> _Exercise requirements_
Nothing outside the range is wanted. Repeat exactly the lines below from the one with "Black / Grey (368, 1055)" through the one with "Mardi Himal Base Camp Trek (62, 2240)".

> _Stored records_
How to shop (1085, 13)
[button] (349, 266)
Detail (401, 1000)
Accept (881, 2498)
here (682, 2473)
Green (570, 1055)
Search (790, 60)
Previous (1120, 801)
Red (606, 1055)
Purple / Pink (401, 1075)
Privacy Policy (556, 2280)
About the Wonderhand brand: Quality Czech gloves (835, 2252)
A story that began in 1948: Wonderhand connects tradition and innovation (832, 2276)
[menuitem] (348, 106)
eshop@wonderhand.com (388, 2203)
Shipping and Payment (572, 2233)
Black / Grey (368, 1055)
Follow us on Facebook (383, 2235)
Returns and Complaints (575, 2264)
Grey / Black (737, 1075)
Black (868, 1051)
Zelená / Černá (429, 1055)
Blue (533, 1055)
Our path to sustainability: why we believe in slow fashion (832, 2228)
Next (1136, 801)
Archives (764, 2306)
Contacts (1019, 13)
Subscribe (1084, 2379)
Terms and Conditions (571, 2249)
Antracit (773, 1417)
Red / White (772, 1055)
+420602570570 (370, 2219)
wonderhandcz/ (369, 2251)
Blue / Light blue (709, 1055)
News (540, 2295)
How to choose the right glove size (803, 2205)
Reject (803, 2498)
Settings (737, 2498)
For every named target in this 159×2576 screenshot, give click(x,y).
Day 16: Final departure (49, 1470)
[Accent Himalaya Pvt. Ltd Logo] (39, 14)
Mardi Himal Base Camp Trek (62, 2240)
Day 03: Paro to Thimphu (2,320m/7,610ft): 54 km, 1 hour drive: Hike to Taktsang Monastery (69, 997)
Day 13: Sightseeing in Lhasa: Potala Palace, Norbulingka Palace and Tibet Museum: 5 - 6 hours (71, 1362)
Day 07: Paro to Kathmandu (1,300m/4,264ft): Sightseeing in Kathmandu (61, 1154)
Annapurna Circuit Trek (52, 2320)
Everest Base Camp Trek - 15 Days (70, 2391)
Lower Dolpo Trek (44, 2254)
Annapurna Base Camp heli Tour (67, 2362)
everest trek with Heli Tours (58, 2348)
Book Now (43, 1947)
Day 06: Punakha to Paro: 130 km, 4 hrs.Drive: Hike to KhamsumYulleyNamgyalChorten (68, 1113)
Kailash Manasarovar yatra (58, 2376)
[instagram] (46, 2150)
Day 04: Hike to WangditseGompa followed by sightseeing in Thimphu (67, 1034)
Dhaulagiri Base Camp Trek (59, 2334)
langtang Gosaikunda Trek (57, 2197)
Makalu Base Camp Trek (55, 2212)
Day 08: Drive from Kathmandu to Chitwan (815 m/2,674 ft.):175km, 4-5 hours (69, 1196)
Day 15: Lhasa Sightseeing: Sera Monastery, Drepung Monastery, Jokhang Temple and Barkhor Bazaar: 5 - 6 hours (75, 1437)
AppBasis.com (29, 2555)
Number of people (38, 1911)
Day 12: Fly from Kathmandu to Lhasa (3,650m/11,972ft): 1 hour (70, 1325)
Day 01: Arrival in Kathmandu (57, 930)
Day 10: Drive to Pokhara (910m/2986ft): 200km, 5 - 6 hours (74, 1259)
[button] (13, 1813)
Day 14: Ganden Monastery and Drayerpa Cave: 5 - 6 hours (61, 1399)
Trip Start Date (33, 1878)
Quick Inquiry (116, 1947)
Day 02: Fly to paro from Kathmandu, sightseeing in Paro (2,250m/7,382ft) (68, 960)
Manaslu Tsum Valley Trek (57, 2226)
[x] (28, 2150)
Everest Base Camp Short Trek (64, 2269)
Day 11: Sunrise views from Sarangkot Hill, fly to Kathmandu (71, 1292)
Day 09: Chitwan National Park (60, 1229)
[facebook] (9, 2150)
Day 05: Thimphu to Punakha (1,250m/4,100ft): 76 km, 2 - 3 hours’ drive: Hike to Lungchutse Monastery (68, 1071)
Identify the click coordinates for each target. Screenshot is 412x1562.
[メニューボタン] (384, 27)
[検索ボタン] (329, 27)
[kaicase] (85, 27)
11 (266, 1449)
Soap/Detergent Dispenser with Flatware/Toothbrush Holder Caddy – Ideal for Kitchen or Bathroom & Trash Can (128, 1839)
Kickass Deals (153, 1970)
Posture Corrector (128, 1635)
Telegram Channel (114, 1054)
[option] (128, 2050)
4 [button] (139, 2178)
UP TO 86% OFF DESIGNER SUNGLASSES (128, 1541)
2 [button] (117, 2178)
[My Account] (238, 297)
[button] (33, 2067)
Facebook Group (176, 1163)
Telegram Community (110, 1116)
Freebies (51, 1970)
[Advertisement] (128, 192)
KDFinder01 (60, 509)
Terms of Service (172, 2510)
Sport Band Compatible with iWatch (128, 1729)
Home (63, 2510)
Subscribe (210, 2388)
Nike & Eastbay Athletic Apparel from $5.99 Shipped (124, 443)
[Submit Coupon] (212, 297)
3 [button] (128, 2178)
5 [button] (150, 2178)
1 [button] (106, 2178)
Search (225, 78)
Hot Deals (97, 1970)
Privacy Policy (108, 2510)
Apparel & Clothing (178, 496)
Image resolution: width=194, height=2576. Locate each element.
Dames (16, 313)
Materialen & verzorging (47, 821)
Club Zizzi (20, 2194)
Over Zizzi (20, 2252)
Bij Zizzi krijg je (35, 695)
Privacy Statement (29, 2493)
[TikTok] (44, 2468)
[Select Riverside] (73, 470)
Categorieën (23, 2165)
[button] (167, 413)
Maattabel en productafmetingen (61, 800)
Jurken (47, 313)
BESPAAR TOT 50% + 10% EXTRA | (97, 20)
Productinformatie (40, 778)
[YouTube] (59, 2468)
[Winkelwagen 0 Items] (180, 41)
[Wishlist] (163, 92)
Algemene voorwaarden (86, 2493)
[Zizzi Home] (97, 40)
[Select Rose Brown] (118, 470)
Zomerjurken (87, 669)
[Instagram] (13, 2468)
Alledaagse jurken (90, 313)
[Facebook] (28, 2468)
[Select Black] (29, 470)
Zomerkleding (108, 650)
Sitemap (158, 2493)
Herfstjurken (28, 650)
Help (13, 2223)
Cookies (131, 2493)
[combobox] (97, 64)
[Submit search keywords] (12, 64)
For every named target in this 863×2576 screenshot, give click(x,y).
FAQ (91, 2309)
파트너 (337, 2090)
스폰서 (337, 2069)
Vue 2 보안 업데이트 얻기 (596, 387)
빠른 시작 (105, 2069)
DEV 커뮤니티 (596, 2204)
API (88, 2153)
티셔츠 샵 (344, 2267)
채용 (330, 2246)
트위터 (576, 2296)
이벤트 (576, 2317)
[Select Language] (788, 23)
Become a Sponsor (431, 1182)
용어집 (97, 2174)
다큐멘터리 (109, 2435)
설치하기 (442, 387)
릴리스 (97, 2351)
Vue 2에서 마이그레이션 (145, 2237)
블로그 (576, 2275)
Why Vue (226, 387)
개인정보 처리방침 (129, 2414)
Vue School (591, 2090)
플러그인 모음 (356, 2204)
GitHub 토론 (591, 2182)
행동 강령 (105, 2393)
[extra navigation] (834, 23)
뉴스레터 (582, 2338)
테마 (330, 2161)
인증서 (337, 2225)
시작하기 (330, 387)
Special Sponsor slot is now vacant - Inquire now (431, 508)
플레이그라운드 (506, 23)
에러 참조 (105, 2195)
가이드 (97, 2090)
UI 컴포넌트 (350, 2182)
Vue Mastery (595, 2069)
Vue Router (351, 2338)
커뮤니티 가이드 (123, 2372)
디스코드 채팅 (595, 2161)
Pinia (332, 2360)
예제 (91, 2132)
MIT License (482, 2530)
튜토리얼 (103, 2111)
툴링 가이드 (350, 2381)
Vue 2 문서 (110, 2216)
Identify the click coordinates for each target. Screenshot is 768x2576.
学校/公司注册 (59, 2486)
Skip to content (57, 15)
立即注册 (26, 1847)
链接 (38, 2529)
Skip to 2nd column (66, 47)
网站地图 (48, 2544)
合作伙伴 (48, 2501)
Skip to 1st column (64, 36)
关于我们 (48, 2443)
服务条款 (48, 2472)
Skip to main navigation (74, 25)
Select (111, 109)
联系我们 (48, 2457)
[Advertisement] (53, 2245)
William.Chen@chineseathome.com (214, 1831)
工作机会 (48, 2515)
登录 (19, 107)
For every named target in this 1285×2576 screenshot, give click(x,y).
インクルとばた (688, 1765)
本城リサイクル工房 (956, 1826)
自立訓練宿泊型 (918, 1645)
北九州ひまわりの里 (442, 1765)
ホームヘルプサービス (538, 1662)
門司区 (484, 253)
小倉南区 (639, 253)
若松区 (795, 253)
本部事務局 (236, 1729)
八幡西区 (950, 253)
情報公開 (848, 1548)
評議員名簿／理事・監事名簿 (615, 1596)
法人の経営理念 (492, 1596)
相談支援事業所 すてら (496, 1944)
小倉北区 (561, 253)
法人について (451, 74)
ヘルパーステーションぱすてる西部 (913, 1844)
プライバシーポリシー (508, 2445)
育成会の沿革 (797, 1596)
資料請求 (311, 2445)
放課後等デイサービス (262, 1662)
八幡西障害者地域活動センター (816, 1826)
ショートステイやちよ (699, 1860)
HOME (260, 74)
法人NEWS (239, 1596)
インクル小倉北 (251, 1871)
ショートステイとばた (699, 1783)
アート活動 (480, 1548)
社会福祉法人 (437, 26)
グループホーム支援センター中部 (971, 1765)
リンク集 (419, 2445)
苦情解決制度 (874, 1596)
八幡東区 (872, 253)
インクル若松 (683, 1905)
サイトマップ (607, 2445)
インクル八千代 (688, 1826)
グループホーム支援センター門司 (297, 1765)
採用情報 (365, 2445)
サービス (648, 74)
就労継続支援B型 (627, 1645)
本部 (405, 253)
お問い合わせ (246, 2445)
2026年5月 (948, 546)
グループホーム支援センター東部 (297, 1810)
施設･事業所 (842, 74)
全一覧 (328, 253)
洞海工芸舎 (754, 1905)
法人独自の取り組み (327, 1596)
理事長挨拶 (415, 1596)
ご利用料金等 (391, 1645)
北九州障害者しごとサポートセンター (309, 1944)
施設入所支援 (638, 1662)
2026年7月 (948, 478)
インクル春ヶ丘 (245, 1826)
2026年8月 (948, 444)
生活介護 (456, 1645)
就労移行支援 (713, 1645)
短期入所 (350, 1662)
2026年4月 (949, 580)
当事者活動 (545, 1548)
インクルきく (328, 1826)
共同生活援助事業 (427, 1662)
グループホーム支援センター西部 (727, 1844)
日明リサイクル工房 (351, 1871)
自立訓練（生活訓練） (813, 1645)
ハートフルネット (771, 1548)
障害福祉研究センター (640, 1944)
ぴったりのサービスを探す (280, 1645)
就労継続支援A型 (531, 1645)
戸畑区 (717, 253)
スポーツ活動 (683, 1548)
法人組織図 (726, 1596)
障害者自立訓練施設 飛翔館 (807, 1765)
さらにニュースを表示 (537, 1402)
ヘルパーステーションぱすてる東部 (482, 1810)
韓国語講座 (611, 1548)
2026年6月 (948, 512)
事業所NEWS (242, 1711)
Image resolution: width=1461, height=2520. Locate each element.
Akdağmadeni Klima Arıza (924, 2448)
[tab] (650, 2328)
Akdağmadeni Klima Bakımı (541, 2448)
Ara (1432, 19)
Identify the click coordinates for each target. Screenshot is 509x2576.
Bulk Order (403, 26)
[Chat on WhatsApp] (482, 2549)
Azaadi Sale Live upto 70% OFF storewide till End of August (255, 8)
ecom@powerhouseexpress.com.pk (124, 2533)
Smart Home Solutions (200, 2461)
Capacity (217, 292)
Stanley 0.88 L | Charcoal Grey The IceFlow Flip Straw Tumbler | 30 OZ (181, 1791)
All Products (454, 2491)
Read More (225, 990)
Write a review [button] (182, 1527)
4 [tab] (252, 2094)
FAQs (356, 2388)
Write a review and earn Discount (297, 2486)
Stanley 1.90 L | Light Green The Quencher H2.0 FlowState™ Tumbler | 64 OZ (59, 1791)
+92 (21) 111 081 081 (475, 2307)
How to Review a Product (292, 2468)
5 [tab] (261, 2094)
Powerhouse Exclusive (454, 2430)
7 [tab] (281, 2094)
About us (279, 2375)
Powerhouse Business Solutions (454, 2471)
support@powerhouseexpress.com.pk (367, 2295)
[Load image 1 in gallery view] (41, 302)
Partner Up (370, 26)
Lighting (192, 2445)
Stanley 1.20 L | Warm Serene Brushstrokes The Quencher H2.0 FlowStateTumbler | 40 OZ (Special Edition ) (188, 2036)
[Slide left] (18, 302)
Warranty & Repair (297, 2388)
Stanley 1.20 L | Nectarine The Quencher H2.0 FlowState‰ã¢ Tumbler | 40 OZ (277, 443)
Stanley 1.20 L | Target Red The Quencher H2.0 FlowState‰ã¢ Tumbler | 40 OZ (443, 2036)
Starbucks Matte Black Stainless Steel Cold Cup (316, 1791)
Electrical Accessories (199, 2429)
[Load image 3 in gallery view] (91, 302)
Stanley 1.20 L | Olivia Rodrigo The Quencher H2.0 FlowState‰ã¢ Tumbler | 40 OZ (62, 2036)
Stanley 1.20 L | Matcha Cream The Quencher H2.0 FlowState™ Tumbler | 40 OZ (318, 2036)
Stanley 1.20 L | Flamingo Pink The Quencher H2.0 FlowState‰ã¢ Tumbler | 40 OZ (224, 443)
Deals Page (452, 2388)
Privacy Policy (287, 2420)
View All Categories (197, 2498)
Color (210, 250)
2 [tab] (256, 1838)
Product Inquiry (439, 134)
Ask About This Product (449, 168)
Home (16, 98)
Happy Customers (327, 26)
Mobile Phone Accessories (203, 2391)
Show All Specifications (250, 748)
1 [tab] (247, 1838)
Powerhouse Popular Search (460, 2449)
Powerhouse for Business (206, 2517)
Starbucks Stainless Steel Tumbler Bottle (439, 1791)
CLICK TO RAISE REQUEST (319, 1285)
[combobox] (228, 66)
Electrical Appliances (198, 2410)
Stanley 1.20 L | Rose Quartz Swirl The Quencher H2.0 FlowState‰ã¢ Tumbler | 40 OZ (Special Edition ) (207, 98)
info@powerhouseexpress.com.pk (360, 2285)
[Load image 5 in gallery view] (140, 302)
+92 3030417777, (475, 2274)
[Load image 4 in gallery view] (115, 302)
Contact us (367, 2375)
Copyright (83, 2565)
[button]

> _Task solution_
Black / Grey (368, 1055)
Follow us on Facebook (383, 2235)
Returns and Complaints (575, 2264)
Grey / Black (737, 1075)
Black (868, 1051)
Zelená / Černá (429, 1055)
Blue (533, 1055)
Our path to sustainability: why we believe in slow fashion (832, 2228)
Next (1136, 801)
Archives (764, 2306)
Contacts (1019, 13)
Subscribe (1084, 2379)
Terms and Conditions (571, 2249)
Antracit (773, 1417)
Red / White (772, 1055)
+420602570570 (370, 2219)
wonderhandcz/ (369, 2251)
Blue / Light blue (709, 1055)
News (540, 2295)
How to choose the right glove size (803, 2205)
Reject (803, 2498)
Settings (737, 2498)
For every named target in this 159×2576 screenshot, give click(x,y).
Day 16: Final departure (49, 1470)
[Accent Himalaya Pvt. Ltd Logo] (39, 14)
Mardi Himal Base Camp Trek (62, 2240)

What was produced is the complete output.